#### Task brief:
Turn the lines from the one containing "You are a computer-use agent." through the one containing "Instruction: Toggle the", both included, into a JSON list of strings with one string per line, leaving out any blank lines.

#### Records shown:

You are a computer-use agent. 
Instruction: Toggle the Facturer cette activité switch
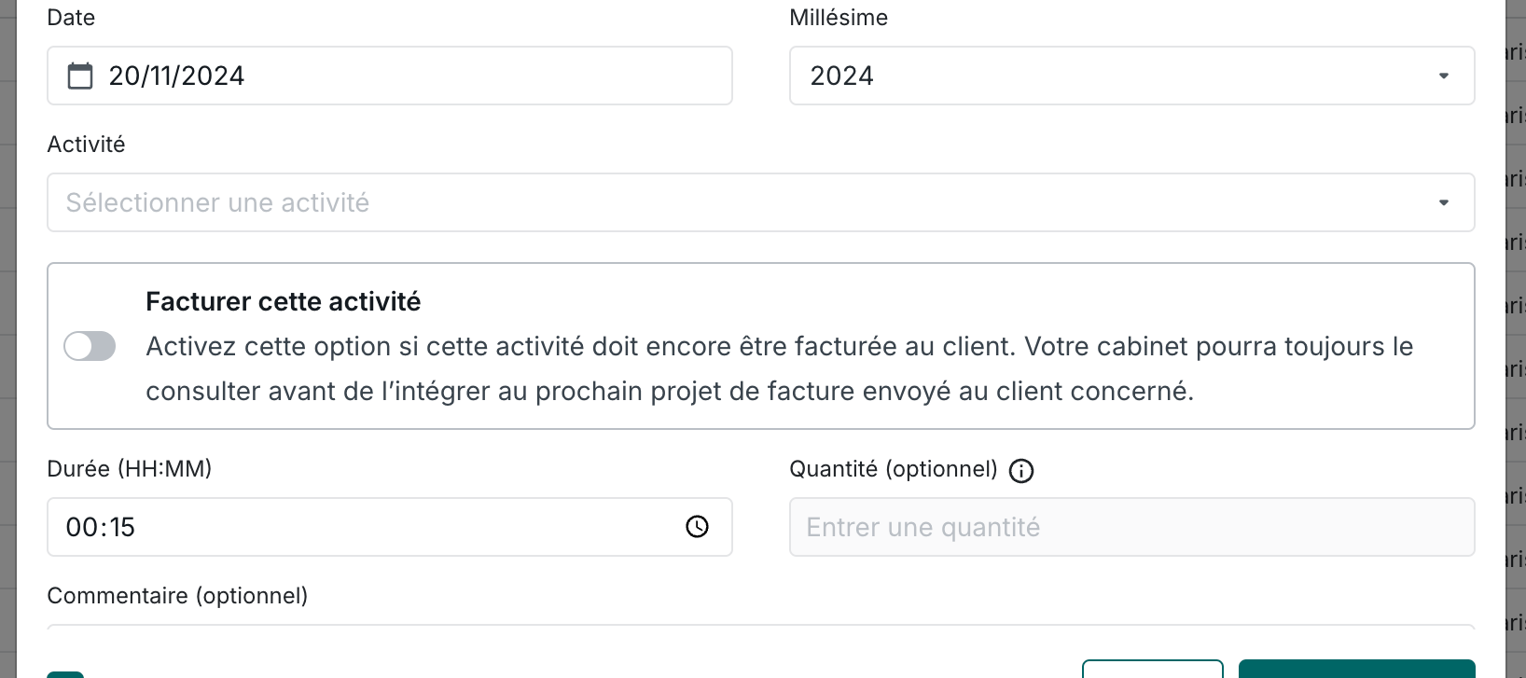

...

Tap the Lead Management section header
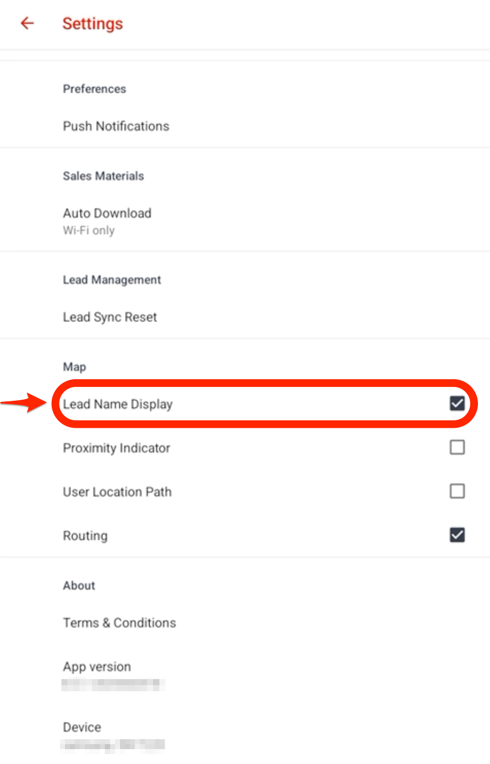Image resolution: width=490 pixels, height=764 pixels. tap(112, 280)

...

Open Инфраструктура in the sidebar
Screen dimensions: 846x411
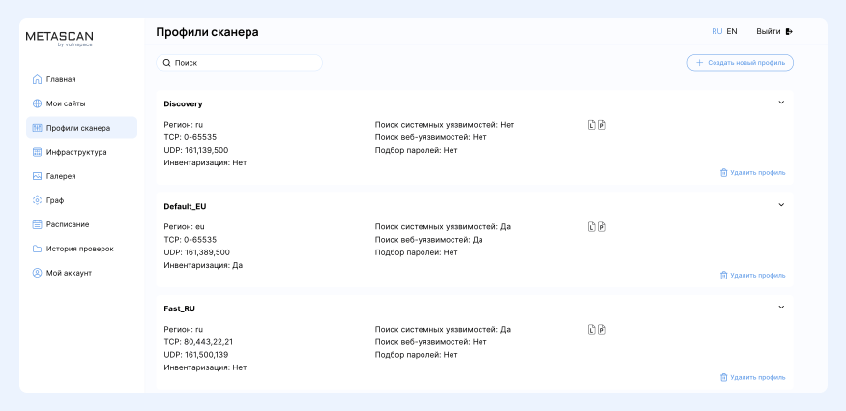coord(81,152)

#### Result of the task:
[
  "You are a computer-use agent. ",
  "Instruction: Toggle the Facturer cette activité switch"
]